## What to work on
In the collection of jokes below, what job does one speaker say they hold in real life?

## Passage shown
==================================================

One of the kids has started shouting, “speak of the devil!” whenever I walk in the room
If you start a conversation with “you’re gonna say I’m crazy” there’s nothing I can do but to congratulate you on your clairvoyance.
In RL I’m a car salesman. Which means its my job to know how many bodies fit in the trunk of a car officer. This is all work related.
The credit card machine at the liquor store wasn’t working so I whispered to it, “Please…. my mother is at my house,” and it felt bad for me and worked!!!!!!!!!!!!!
Date: So what’s your backstory?
Me: Arthritis.
Just taught my son how to use a hand dryer, and of course the last step was, “and then wipe them on your pants.”
Walmart’s hair salon doesn’t charge extra to cut a live bat out of your hair.
If you do happen to find the house giving out the drugs you should give me the address and I’ll most definitely report it to the proper authority people
The CIA should be exclusively recruiting women over 60 as spies – we are invisible and no one can hear us
“I just talk a lot when I’m nervous.”
-Narrator: In reality, she talked a lot, all the time.
I’m pretty much a SAHM now and someone asked me the other day, “so what do you do with all your free time now?” Ummm, I guess I just nap. And after a long nap, I like to squeeze in a short nap. Then the butler arrives & makes dinner while I ride my unicorn around fairyland.
Me: This swimsuit does nothing to flatter my bust. I feel like an old lady.
Him: Maybe it’s because you use words like “bust.”
Me: Ok. This swimsuit does nothing to flatter my bosom.
Girl: So, how many inches is it?
Pat: How many inches is what?
G: You know..
P: Uhhh, about 200 dollars long.
G: OMG, It’s so big!
My five-year old grandson responded, “Not again!” when I asked if he’d like chicken nuggets, because a year ago we had chicken nuggets.
When brands use cool words like “bae” on social media, I drive straight to their nearest location with all my money, ready to buy products.
It’s always fun to put a rainbow bumper sticker on your homophobic friend’s car.
We need a dna profiling service for what kind of hats a person can pull off credibly
Dear Son-I apologize for ruining your life by asking you to put your dishes in the dishwasher!
I. FORGOT.
I. FORGOT.
YOGA CLASS
INSTRUCTOR: And now we go into downward dog
*loud thud
GARY WHO IS A T-REX: I’m ok. I’m ok. It’s just a bloody nose.
Mugger: “Give me your wallet and watch.”
*hand over my wallet*
Me: “Okay, I’m watching.”
rt if you’d call your friend just to tell them that potatoes came to japan in 1600
My kid: I’m hungry.
Me: Want some challah?
Kid: Yes! Make sure I get some of the golden part on top.
My brain: Don’t say it…
Me: The crust?
Kid: What?? That’s crust?? I don’t want that.*repeat daily in various scenarios*
So apparently makeup sex after you argue with a coworker is not a thing.
Hey Fugeddaboutit
There’s no logical reason for shorts to be the same price as pants.
If God had a sense of humor herpes would glow in the dark.
My kids are yelling and fighting, again.
I really should have Adopted a Highway instead.
“Get a load of this guy!”- Receptionist at a sperm bank.

==================================================

## Data

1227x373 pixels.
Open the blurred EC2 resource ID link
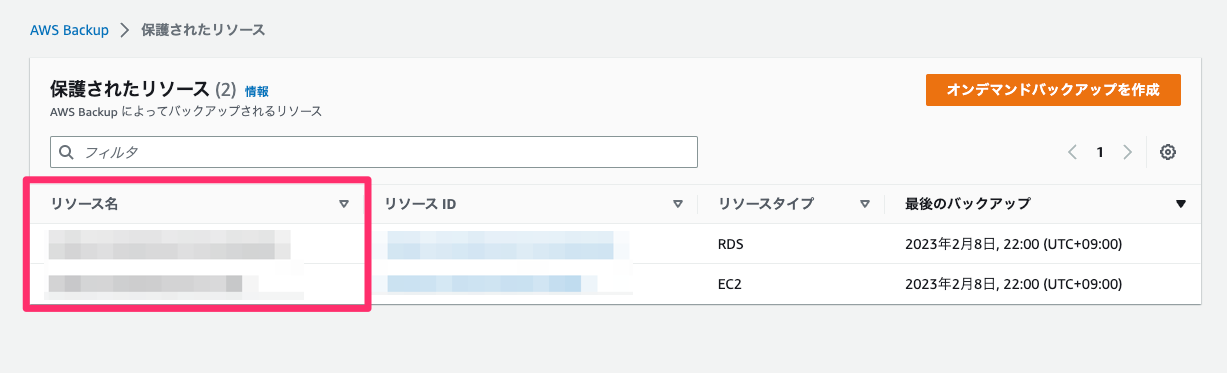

==================================================

## Answer section
A car salesman.